Our teacher Amy said the reason might be because I am empathetic, and since I was broken I am now afraid of breaking someone, more than I am afraid of being broken again myself. There might be some truth to that, especially concerning yesterday’s class, because the person I was throwing the entire time was my own daughter. In women’s Jiu-Jitsu, we always practice our throws by landing on our partner, which can be pretty scary. Skyler falling on my arm is what really broke my wrist (although if I hadn’t posted, it wouldn’t have happened, so it was all my fault), and since then she has also developed a fear of throwing, especially of throwing me.
Amy knew neither one of us wanted to throw yesterday, but we showed up, and we worked through the fear.
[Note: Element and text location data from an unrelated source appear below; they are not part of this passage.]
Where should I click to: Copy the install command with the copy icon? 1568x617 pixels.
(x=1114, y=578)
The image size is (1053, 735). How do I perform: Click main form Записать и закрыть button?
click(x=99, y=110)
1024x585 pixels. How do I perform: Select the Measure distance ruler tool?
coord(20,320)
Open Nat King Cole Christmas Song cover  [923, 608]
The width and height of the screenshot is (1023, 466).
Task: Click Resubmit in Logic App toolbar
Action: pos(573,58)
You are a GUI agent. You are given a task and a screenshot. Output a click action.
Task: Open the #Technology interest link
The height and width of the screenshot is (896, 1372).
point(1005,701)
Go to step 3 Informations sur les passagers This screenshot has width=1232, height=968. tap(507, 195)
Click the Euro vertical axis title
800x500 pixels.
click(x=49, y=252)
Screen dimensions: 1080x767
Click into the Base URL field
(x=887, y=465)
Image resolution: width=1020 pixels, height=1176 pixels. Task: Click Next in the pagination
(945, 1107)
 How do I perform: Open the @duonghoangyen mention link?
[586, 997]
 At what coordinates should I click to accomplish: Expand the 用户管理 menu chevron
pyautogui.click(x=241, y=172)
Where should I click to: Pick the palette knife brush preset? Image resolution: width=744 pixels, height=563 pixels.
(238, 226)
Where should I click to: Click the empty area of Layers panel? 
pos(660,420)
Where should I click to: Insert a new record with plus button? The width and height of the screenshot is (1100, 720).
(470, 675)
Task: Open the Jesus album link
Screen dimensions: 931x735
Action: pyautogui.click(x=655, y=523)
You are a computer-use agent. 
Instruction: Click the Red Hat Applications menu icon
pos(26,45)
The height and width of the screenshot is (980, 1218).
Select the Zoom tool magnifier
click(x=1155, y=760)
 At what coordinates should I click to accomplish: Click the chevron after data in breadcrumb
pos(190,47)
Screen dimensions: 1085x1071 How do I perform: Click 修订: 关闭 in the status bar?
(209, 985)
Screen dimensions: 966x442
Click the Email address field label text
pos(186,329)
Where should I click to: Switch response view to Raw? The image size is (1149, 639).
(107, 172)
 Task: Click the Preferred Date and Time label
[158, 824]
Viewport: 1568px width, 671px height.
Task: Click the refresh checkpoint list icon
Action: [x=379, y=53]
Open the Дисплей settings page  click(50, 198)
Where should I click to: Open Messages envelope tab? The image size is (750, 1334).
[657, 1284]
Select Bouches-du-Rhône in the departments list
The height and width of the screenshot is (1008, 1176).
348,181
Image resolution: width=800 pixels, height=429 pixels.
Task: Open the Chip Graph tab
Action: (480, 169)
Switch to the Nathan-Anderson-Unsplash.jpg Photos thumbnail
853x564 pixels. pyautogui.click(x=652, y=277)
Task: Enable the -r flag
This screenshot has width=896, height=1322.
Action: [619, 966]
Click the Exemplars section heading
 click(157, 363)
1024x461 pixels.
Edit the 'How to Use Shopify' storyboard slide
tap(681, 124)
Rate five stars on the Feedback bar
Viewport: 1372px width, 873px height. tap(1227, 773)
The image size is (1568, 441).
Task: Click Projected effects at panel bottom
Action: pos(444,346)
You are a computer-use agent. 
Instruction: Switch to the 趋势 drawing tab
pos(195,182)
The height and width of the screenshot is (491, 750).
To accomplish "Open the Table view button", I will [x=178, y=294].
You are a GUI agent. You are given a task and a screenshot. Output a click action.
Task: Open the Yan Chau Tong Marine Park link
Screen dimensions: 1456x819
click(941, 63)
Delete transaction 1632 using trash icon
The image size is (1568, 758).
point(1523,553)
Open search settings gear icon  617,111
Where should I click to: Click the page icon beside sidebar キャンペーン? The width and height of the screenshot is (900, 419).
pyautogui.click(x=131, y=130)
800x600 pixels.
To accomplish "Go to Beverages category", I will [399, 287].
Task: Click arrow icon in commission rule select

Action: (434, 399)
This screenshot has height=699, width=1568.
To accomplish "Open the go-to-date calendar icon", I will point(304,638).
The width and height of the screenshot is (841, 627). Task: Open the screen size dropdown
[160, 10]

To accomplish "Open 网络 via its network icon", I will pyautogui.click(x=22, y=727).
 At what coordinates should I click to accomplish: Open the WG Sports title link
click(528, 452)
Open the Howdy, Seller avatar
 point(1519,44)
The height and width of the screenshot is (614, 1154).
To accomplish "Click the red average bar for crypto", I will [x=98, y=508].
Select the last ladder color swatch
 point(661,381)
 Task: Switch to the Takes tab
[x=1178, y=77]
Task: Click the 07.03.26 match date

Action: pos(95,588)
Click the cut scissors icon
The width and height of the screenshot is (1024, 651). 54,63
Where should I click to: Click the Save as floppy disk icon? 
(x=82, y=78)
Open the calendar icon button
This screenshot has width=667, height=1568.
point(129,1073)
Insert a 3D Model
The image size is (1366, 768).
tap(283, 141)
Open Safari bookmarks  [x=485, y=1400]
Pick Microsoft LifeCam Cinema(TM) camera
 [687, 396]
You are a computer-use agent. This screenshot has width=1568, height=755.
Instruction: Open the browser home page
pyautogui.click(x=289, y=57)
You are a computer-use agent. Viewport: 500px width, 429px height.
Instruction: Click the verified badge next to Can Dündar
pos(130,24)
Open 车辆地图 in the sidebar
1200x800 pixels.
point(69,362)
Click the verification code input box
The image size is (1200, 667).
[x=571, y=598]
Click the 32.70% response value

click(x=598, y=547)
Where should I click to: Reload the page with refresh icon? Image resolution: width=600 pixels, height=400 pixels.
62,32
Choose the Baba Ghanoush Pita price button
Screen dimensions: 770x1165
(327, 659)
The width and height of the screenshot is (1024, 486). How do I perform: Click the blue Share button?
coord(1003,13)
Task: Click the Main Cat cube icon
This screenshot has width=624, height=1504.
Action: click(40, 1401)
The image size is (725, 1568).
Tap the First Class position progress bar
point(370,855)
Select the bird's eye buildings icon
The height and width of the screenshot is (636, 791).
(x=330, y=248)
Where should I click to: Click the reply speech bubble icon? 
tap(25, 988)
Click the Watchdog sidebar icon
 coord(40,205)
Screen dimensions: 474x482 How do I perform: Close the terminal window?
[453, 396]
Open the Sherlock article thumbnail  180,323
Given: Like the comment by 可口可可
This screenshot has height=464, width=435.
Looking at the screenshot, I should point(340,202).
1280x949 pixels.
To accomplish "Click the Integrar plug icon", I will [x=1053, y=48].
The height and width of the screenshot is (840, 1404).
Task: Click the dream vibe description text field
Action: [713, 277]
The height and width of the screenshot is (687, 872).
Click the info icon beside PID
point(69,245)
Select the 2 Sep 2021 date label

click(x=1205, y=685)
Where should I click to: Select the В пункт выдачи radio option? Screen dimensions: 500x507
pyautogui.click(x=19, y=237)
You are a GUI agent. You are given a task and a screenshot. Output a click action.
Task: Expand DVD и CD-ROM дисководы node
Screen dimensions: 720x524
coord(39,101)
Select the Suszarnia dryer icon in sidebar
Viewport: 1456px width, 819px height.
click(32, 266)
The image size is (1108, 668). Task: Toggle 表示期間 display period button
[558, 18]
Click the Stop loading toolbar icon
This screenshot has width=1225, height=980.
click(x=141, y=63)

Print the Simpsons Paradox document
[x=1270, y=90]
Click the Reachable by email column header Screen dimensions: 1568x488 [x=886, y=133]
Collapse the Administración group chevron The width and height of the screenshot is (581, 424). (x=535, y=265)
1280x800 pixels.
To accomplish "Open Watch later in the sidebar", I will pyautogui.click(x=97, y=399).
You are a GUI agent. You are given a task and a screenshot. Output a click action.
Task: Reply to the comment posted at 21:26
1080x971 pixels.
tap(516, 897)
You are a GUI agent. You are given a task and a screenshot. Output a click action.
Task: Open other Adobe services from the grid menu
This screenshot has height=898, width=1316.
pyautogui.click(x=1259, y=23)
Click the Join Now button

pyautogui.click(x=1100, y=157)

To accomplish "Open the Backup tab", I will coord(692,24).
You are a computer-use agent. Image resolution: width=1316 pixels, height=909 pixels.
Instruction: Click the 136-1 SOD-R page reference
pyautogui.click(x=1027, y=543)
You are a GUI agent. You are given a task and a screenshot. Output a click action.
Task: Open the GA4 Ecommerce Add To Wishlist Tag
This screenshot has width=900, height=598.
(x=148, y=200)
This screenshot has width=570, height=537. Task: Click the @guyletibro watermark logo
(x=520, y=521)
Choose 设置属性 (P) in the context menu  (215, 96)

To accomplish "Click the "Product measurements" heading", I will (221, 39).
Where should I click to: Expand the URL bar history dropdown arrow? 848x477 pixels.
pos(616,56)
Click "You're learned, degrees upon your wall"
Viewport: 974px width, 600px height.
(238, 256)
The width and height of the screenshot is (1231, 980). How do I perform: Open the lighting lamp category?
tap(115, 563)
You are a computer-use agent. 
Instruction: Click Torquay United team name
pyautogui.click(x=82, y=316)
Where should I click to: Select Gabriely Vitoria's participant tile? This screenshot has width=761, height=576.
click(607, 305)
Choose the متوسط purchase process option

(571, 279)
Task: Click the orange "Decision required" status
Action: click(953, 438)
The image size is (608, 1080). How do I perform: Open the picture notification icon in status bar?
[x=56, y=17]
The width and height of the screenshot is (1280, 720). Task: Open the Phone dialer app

Skyler and I both threw each other about forty times, and no one was broken or hurt in any significant way. Except for my feelings, when Amy told me that I should have someone film our next throwing class, so I can see how ridiculous I look trying to do Soto Makikomi! Yeah well, who taught me how to do it, Amy? :p
I think this throwing class went a long way toward alleviating our fears, and I’m glad we finally got it over with. I still won’t be looking forward to the next one, but when have I ever? At least I’m not completely dreading it anymore. For all of our fears and comical errors, Skyler and I pulled off some nice throws yesterday, so there is hope for us yet. One Throwing Sunday at a time.